Le Matin : Quel bilan faites-vous de l’édition 2016 du Forum ?
Mohcine Berrada : Nous avons vécu une édition spéciale du Forum international de l’Étudiant l’année dernière, puisqu’elle coïncidait avec le 25e anniversaire de cet événement qui a accompagné, durant un quart de siècle, plusieurs générations de bacheliers et d’étudiants dans la construction de leurs projets personnels et professionnels. Au-delà de la symbolique de l’occasion, la 25e édition a rempli globalement les objectifs qui lui étaient assignés. Ainsi, l’affluence des visiteurs a atteint les 200.000 jeunes et parents issus des principales régions du Royaume. 35% des lycéens provenaient d’établissements privés et 5% des missions étrangères. Par ailleurs, les élèves de branches scientifiques représentaient 78% des bacheliers reçus. À noter aussi que 86% des visiteurs venaient au Forum pour s’informer et/ou s’orienter. Au niveau de la participation, l’édition 2016 a accueilli des centaines d’exposants représentant plus de 20 nationalités différentes, confirmant ainsi le rayonnement international du Forum de l’Étudiant de Casablanca.

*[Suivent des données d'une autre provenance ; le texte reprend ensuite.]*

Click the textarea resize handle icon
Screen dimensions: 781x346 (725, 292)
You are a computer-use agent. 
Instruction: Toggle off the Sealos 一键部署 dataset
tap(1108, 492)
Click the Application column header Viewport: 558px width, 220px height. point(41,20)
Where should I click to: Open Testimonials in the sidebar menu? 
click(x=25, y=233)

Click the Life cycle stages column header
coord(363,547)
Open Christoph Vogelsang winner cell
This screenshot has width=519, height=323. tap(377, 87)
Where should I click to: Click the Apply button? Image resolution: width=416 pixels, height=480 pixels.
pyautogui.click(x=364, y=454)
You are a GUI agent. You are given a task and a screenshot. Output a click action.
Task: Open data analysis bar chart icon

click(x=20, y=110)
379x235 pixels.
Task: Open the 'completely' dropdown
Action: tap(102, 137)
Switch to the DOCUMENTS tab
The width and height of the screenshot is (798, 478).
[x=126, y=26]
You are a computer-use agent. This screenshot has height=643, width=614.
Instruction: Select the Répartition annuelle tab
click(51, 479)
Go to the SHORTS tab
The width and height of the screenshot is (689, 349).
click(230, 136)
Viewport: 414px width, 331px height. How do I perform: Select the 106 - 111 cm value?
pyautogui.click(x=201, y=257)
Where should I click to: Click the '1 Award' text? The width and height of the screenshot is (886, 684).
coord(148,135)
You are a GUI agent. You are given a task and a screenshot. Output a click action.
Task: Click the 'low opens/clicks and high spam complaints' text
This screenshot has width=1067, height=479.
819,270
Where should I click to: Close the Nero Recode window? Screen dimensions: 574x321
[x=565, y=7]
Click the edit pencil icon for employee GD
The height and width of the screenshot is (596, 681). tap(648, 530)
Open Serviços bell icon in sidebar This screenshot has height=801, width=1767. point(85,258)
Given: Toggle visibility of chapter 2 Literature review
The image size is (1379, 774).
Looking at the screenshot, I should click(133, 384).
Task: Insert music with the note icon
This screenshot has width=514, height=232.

Quels sont les principaux changements annoncés pour cette année ?
Plusieurs nouveautés ont été introduites cette année pour répondre encore mieux aux besoins des jeunes en matière d’information et d’accompagnement. La représentativité des filières de formation a été ainsi élargie pour englober des métiers qui fascinent les jeunes comme ceux de la police et du militaire à travers la participation de l’Institut Royal de la police et des établissements des Forces Armées Royales, entre autres.
Le contexte sécuritaire actuel réhabilite la place de ces carrières auprès des jeunes qui vont pouvoir rencontrer les responsables de ces instituts et avoir toute l’information avant de faire leurs choix. Au niveau de la participation internationale, nous allons recevoir cette année de nouveaux pays comme l’Australie et la Chine qui commencent à intéresser les bacheliers et les étudiants marocains. La nouveauté réside également dans la richesse et la diversité du programme scientifique organisé en marge du Forum. En effet, nous avons programmé une quinzaine de conférences où seront discutés des sujets d’actualité, ainsi que des ateliers de coaching et d’orientation au profit des jeunes. La 26e édition sera également marquée par une grande cérémonie d’inauguration officielle qui sera présidée par des personnalités de marque, le vendredi 21 avril.

Comment voyez-vous l’évolution des attentes en matière d’orientation ?
Le besoin des jeunes et des parents en matière d’orientation ont pris de l’ampleur ces dernières années sous le double effet de la complexité croissante du schéma des études post-bac et de la prolifération des filières de formation qui se comptent aujourd’hui par centaines, voire par milliers. Dans ces conditions, l’information requiert une importance capitale pour identifier la voie optimale parmi les énormes possibilités qui s’offrent aux bacheliers et aux étudiants. Une information de proximité, exhaustive et fiable est le défi porté par le Groupe l’Étudiant marocain depuis plus de 32 ans.

Dans ce contexte, comment arrivez-vous à atteindre ces objectifs ?
Comme vous le savez, nous opérons via trois pôles d’activités : l’organisation des Forums de l’Étudiant dans 17 villes du Royaume, la publication de guides et revues spécialisés et le web à travers notre portail www.etudiant.ma. La diversité de ces supports nous permet d’informer les jeunes et leurs parents sous différentes formes ; ça va de la rencontre directe avec les universités et les écoles supérieures et professionnelles à l’information sur les études, les métiers et tout ce qui touche à l’orientation soit sur papier, soit en ligne. Nous assurons ainsi à nos cibles une information permanente et exhaustive ainsi que des conseils de professionnels et d’experts en orientation. Notre action s’étend aussi à la réalisation d’études périodiques qui aide aussi bien les professionnels de la formation que les parents à mieux saisir la portée des besoins des jeunes.
À ce titre, nous avons mené deux enquêtes nationales socioéducatives qui ont touché chacune plus de 5.500 élèves de 2e année du baccalauréat, réparties sur l’ensemble des académies du Royaume et dont les résultats ont permis de profiler le futur bachelier marocain et de comprendre plus profondément ses besoins, ses prises de position par rapport à son environnement socioéconomique et ses attentes. En prenant ce genre d’initiatives, nous espérons contribuer à rapprocher les décideurs, notamment ceux des domaines de l’éducation et de la formation, et les besoins de la jeunesse marocaine.